Kirkus Reviews -- In ancient
Greece and Rome the right to use recreational
drugs was not just accepted, but an important
aspect of personal freedom. Conservative
academics don't want this to get around, claims
debut author Hillman, asserting that he was told
to delete material on recreational drug use from
his dissertation for a doctorate in classics from
the University of Wisconsin. That incident
provided the incentive for this book, which argues
that psychotropic drugs played a crucial role
in the history of Western intellectual
development. The earliest Greek
philosophers, Hillman avers, "flourished in a
society that embraced the intellectual, social,
and political freedoms associated with
recreational drug use." They understood the
value of mind-altering substances in assisting
creativity and advocated their use. In the
ancient world, he continues, such botanical
medicines as opium and belladonna were a comfort
and a source of hope; they were often mixed with
wine, or inhaled, or applied as suppositories to
provide relief from pain and illness. Knowledge of
their powerful effects-euphoria, sedation, states
of altered perception, temporary psychosis-was
widespread, and ancient myths are replete with
instances of their power. The author combs the
writings of Homer, Virgil and Ovid for references
to narcotics and the effects of various
stimulants, seeking to demonstrate their
familiarity to those authors and their audiences.

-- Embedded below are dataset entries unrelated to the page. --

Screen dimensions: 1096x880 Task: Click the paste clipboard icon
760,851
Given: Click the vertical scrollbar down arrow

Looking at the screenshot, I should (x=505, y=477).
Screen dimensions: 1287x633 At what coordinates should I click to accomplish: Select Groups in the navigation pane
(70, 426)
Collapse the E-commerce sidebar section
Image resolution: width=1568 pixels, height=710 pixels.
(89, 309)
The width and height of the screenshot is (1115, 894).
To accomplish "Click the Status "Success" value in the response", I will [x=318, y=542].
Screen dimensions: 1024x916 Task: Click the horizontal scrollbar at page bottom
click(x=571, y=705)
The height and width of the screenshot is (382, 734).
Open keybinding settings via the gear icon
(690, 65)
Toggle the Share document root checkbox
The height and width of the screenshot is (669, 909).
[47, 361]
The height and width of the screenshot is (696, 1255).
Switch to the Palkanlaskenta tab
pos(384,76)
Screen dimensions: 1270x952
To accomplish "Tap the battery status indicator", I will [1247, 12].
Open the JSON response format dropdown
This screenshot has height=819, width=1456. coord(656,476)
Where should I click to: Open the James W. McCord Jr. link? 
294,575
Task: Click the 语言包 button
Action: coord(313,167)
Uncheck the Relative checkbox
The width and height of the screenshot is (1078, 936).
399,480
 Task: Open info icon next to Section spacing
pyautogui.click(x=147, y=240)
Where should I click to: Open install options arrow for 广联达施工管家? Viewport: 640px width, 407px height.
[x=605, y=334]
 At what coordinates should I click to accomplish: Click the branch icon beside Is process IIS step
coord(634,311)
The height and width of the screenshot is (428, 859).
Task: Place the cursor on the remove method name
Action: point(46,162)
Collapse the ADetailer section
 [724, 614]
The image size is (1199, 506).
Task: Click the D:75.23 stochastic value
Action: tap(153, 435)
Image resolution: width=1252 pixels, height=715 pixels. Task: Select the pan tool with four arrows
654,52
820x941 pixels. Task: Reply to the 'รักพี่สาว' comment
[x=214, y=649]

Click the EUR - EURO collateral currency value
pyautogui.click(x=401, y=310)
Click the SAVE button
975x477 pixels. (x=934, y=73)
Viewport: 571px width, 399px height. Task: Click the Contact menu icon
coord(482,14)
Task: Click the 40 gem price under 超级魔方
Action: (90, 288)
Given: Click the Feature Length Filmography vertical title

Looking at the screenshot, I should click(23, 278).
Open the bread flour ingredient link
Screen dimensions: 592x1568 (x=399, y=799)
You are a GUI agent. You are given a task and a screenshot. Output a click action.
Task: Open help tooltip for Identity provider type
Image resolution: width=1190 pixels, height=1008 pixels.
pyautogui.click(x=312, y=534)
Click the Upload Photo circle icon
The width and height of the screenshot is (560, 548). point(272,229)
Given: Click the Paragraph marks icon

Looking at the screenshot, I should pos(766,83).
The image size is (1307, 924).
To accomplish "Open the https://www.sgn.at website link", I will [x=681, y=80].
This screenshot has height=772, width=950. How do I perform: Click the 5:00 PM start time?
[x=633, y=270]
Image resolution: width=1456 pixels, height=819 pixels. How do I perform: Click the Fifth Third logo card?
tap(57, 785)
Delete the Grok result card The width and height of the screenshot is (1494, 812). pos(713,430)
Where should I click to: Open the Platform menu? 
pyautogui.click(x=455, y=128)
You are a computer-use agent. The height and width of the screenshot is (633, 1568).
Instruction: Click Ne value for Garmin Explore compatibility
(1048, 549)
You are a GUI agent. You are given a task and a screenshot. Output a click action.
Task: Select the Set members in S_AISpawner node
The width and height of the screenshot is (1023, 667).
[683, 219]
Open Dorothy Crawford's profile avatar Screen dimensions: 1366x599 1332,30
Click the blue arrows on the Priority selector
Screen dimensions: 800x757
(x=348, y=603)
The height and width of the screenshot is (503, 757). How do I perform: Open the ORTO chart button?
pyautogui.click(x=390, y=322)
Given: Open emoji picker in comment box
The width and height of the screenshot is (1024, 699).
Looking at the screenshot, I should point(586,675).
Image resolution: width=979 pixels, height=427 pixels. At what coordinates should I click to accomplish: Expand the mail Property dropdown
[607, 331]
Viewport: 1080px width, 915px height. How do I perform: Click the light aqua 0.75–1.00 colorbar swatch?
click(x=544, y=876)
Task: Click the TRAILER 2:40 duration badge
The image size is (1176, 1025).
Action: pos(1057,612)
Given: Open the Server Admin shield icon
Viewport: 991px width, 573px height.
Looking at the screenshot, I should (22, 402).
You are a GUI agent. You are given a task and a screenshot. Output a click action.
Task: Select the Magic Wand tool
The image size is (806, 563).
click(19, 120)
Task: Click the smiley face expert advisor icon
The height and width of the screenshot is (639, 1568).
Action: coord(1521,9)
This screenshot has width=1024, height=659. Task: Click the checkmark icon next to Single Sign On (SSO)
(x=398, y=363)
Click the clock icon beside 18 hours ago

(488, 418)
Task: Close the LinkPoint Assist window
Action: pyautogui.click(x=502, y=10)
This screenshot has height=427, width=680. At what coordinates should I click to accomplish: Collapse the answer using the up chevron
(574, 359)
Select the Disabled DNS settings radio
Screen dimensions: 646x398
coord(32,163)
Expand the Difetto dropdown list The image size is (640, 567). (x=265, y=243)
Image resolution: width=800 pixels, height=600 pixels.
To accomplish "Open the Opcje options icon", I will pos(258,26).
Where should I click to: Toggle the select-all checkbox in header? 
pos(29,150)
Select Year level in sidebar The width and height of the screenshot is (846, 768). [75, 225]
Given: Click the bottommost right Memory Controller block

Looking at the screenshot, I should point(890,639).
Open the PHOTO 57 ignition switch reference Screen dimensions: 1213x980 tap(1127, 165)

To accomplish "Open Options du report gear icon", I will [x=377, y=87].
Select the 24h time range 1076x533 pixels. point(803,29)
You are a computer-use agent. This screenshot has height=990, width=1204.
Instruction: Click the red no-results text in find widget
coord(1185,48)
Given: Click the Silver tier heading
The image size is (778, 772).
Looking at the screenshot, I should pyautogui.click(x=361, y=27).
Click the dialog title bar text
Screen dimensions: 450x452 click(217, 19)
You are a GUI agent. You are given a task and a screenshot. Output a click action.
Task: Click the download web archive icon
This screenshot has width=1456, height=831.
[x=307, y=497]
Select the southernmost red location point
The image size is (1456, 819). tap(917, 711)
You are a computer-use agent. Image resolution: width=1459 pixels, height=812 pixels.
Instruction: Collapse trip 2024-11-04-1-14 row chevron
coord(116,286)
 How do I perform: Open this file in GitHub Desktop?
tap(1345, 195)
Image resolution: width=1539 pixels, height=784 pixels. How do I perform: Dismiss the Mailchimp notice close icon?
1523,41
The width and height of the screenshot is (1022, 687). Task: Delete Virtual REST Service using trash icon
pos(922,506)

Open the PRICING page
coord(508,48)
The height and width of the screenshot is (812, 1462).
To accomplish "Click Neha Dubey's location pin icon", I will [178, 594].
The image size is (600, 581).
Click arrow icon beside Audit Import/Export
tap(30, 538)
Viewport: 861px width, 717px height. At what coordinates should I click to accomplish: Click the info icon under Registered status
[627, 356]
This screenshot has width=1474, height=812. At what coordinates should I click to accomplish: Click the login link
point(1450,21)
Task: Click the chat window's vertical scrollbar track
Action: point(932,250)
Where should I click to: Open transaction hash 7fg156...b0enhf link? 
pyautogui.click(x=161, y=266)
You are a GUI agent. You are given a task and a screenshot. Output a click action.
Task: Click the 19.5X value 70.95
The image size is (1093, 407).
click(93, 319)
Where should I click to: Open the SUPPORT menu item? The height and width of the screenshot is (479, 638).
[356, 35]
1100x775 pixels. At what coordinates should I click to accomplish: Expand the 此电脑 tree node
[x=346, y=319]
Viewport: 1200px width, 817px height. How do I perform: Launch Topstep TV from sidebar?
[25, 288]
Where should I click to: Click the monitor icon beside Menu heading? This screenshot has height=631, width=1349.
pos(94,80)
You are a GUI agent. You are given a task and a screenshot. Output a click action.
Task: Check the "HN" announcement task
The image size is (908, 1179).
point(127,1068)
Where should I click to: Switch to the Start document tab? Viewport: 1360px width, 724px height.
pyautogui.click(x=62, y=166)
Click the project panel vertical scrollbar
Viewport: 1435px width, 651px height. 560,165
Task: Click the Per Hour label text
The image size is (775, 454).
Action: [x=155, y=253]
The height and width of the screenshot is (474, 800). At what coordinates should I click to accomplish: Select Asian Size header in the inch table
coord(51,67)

Among the personal freedoms valued highly by the
founders of Western civilization, he contends, was
the right of the individual to use drugs of any
kind; Hillman views the loss of this right as
deplorable. Apparently still stinging from his
academic experience, he claims that classical
scholars have a moral bent that has led them to
ignore this subject, making "the Greco-Roman
fascination with narcotics, stimulants, and
depressants . . . the last unexplored frontier of
ancient history."If the movement to
legalize marijuana is looking for an irate
classicist as spokesman, Hillman is it.